Sunday, January 29, 2012

Raw kale chips with sundried tomato dressing

Recipe contributed by (source)
  • 1 bunch of kale, washed and stems removed
  • 1 red pepper
  • 1/3 cup tahini
  • 1 cup basil
  • juice of 1/2 lemon
  • 4 sundried tomatoes, oil removed
  • sea salt or seasoning blend to taste
  • (optional) chili oil or chili flakes to taste
  • Blend all the dressing ingredients.
  • Pour the mixture in the big bowl. Try the dressing, and if you like it spicier, add chili flakes.
  • Chop or tear kale into pieces and slightly squeeze in your palms.
  • Add it to the dressing and mix thoroughly.

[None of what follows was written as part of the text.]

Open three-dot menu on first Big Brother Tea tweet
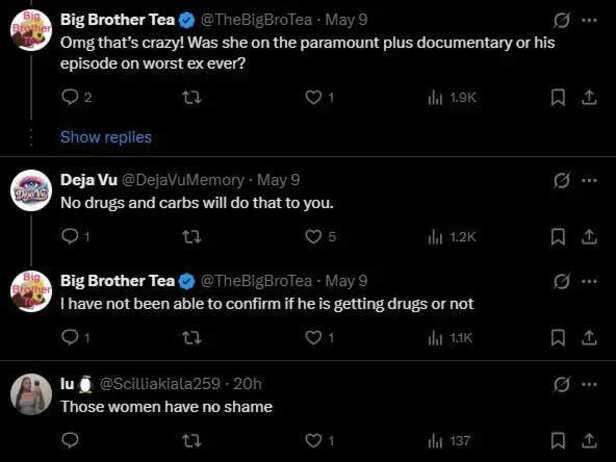pyautogui.click(x=589, y=20)
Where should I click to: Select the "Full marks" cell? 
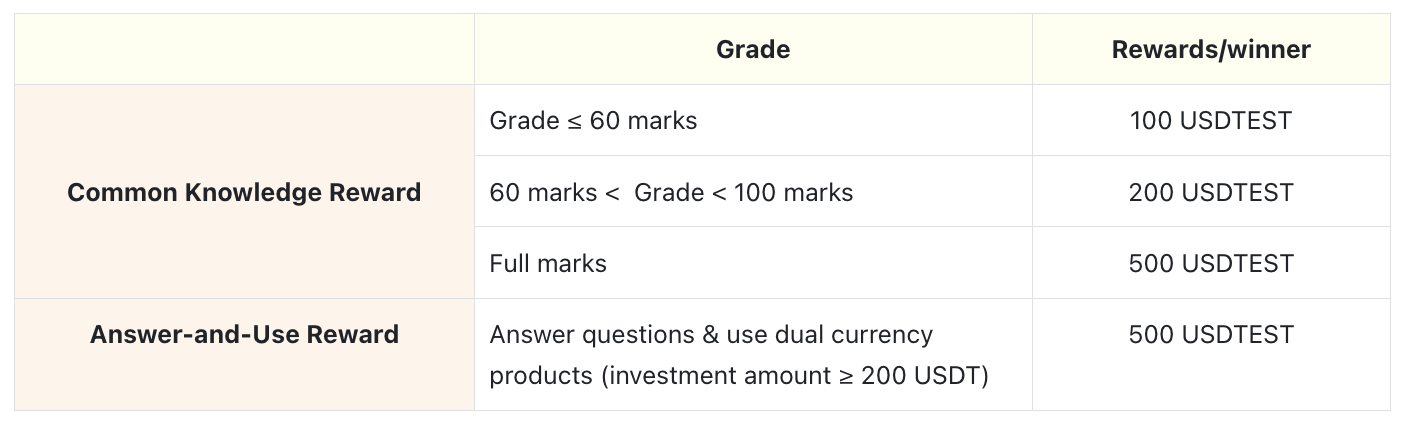click(x=548, y=263)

Raw kale chips in tahini dressing on the dehydrator sheet

    Dehydrating raw kale chips:

  • Spread kale pieces on the dehydrator sheets
  • Set your dehydrator for 135 degrees and dehydrate for 6 hours
  • Baking kale chips:

  • Pre-heat oven to 350 degrees Fahrenheit.
  • Spread kale pieces onto baking sheet.
  • Bake for 10 minutes or until crispy. Take kale out immediately if it changes colour to brown.
  • Cooking Time: 10 minutes.

Produces 3 ziplock bags of chips, so it is wise to double or even triple the recipe. Triple recipe will fit into Excalibur 9 tray dehydrator, and would require 7 hours dehydration.